RECORD EXCERPTS START

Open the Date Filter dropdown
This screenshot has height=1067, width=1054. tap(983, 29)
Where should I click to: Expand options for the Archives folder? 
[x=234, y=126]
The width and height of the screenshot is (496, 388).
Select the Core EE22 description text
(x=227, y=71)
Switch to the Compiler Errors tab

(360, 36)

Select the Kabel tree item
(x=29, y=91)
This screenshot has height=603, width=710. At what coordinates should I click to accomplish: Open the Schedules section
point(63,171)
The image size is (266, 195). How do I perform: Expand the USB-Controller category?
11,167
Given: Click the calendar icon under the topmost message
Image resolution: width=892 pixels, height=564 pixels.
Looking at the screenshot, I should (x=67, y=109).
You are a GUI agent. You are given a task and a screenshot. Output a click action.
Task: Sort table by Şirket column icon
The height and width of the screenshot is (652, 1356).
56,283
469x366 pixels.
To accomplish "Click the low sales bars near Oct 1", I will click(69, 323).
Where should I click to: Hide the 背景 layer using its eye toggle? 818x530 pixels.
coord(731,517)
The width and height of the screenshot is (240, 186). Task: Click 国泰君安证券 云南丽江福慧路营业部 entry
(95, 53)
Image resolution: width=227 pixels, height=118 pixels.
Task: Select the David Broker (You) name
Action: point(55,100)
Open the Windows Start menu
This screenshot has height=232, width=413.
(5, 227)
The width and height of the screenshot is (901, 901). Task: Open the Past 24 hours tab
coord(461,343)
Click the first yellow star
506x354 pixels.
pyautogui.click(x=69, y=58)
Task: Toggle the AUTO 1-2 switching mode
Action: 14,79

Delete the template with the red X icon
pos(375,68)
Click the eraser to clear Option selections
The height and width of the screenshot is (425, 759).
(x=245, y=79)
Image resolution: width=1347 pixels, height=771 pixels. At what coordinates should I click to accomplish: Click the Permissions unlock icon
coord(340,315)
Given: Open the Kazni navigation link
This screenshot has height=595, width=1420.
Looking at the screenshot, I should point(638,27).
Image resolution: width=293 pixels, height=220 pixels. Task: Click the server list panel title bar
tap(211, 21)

RECORD EXCERPTS END

# [INSTRUCTIONS TO FOLLOW]
Go through the records and set each one down again, unchanged.

# [TASK OUTPUT]
Open the Date Filter dropdown
This screenshot has height=1067, width=1054. tap(983, 29)
Where should I click to: Expand options for the Archives folder? 
[x=234, y=126]
The width and height of the screenshot is (496, 388).
Select the Core EE22 description text
(x=227, y=71)
Switch to the Compiler Errors tab

(360, 36)

Select the Kabel tree item
(x=29, y=91)
This screenshot has height=603, width=710. At what coordinates should I click to accomplish: Open the Schedules section
point(63,171)
The image size is (266, 195). How do I perform: Expand the USB-Controller category?
11,167
Given: Click the calendar icon under the topmost message
Image resolution: width=892 pixels, height=564 pixels.
Looking at the screenshot, I should (x=67, y=109).
You are a GUI agent. You are given a task and a screenshot. Output a click action.
Task: Sort table by Şirket column icon
The height and width of the screenshot is (652, 1356).
56,283
469x366 pixels.
To accomplish "Click the low sales bars near Oct 1", I will click(69, 323).
Where should I click to: Hide the 背景 layer using its eye toggle? 818x530 pixels.
coord(731,517)
The width and height of the screenshot is (240, 186). Task: Click 国泰君安证券 云南丽江福慧路营业部 entry
(95, 53)
Image resolution: width=227 pixels, height=118 pixels.
Task: Select the David Broker (You) name
Action: point(55,100)
Open the Windows Start menu
This screenshot has height=232, width=413.
(5, 227)
The width and height of the screenshot is (901, 901). Task: Open the Past 24 hours tab
coord(461,343)
Click the first yellow star
506x354 pixels.
pyautogui.click(x=69, y=58)
Task: Toggle the AUTO 1-2 switching mode
Action: 14,79

Delete the template with the red X icon
pos(375,68)
Click the eraser to clear Option selections
The height and width of the screenshot is (425, 759).
(x=245, y=79)
Image resolution: width=1347 pixels, height=771 pixels. At what coordinates should I click to accomplish: Click the Permissions unlock icon
coord(340,315)
Given: Open the Kazni navigation link
This screenshot has height=595, width=1420.
Looking at the screenshot, I should point(638,27).
Image resolution: width=293 pixels, height=220 pixels. Task: Click the server list panel title bar
tap(211, 21)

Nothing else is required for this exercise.